The successful implementation of an IBD virtual ward; improving access to timely assessment and treatment


Zameer Mohamed, Michael Carbonell, Sonia Bouri, Richard Appleby, Emma Johnston

Department of Gastroenterology, West Middlesex University Hospital, Chelsea and Westminster Hospital NHS Foundation Trust, London, UK.

What were the challenges to your service and why did you need to change?

The 2019/2020 IBD Standards highlighted four core areas for change including increased access to specialist treatment and assessment. The role of IBD clinical nurse specialists (CNS) to deliver a high quality IBD service was deemed essential. The existing IBD CNS staffing level at our unit fell well below the desired quota recommended by the IBD benchmarking framework to adequately serve the local IBD population (0.8 whole time equivalent IBD CNS vs 2.8 recommended). It was notable that from the IBD Standards patient survey for our site that patients waited longer for a response when contacting the IBD advice line and for a treatment intervention when compared to the National average. Despite increasing demands, no further funding was available at the time to increase the IBD CNS levels due to resource constraints. However, increasing resources were being made available to diversify the use of the virtual ward (VW) for all medical specialities.

The findings of an IBD VW pilot in 2022 for the management of severe Ulcerative Colitis (UC) at our site demonstrated a range of benefits including supported early discharge from hospital, low readmission rates and appropriate treatment escalation including colectomy (full results published as an abstract at BSG 2023). Although these findings were promising, it remained important to demonstrate that this model of care was sustainable and also had the potential to expand to include support for other important cohorts of patients with IBD.

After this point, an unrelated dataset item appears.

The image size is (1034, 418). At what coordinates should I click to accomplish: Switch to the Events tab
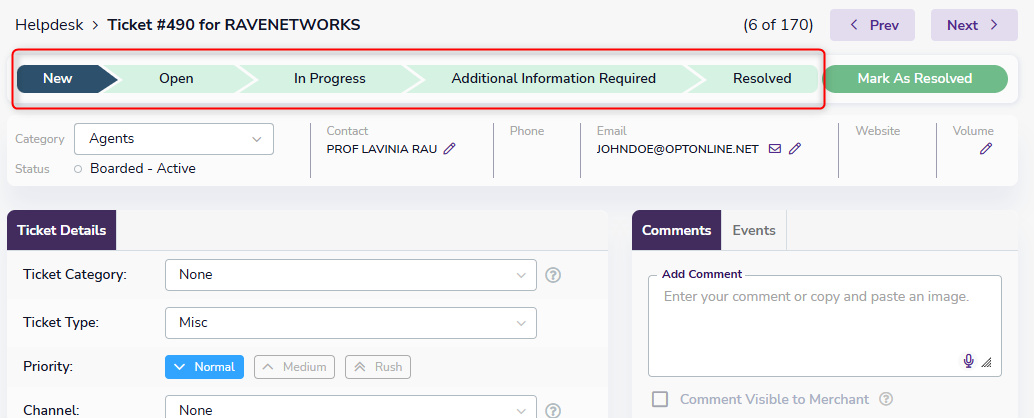tap(754, 230)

How did you overcome these challenges?

A working group with all the key stake holders, including wider members of the IBD MDT (e.g. obstetrics team), was established to build on the protocol for severe UC to include pathways for Crohn’s Disease (CD), patients bridging to surgery and pregnancy (see Figure 1). Support was given from the North West London Virtual Hospital to ensure adequate capacity up upscale the IBD VW.

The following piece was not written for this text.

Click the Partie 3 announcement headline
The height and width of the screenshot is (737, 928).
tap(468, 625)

All patients upload their relevant clinical score daily and the VW teams were given training to conduct a telephone assessment three times a week, with pre-established escalation thresholds set. Furthermore, all patients are discussed weekly as part of the IBD MDT.

What were the outcomes?

There were 69 admissions to the VW between June 2022 and December 2023. 33 VW admissions (47.8%) were direct from inpatient admission, 8 (11.6%) from clinic, 6 (8.7%) from emergency care, and 22 (31.9%) from other sources (IBD helpline, MDT or endoscopy). The median inpatient length of stay prior to VW admission was 5.5 days (IQR 4–11). 47 (79.7%) of VW patients had UC, 22 (20.3%) had CD. 3 (4.3%) admissions were pregnant women, and 3 (4.3%) patients were specifically admitted to the VW as a bridge to surgery.

55 (79.7%) patients were on oral steroids at admission, 29 (42%) were on biologic therapy. The median length of stay on the VW was 21 days (IQR 14-28). The median SCCAI on admission was 6 (IQR 3-10), falling to 2 (IQR 1-4) on discharge. The median HBI on admission was 5 (IQR 2.5–6.25), falling to 2 (IQR 0.75–5.25) on discharge. 22 (31.9%) admissions resulted in escalation to or change in biologic therapy, with a median 10 days (IQR 3–22) to escalation. 7 (10.1%) admissions resulted in surgery, with a median 17 days (IQR 16–20) to surgery. 3 (4.3%) patients were admitted to hospital whilst on the VW and 5 (7.2%) patients had an emergency care encounter whilst on the VW that did not lead to admission.

What were the learning points and how can this influence other teams?

The IBD VW is now a well-established part of our service. It has even allowed us to manage complex and pregnant IBD patients safely and effectively as non-inpatients. Expanding the IBD CNS quota to meet the IBD benchmark standard was a fundamental issue in our unit and mirrors the challenge faced by the majority of IBD services nationally. We recognised that overburdening of our IBD CNS was likely having a negative impact on the care delivered to our IBD cohort, especially in the outpatient setting. We took advantage of the expansion of VW services within our Integrated Care System as part of an initiative to support early discharge and prevent admission. Engagement with all key stakeholders and the formation of a working group was key to successfully supporting the increased use of the IBD VW severe UC pathway and creation of other more bespoke IBD care pathways. Furthermore, the use of the IBD VW is likely to improve the efficiency within an IBD service through reallocation of IBD CNS time to focus on other essential activities.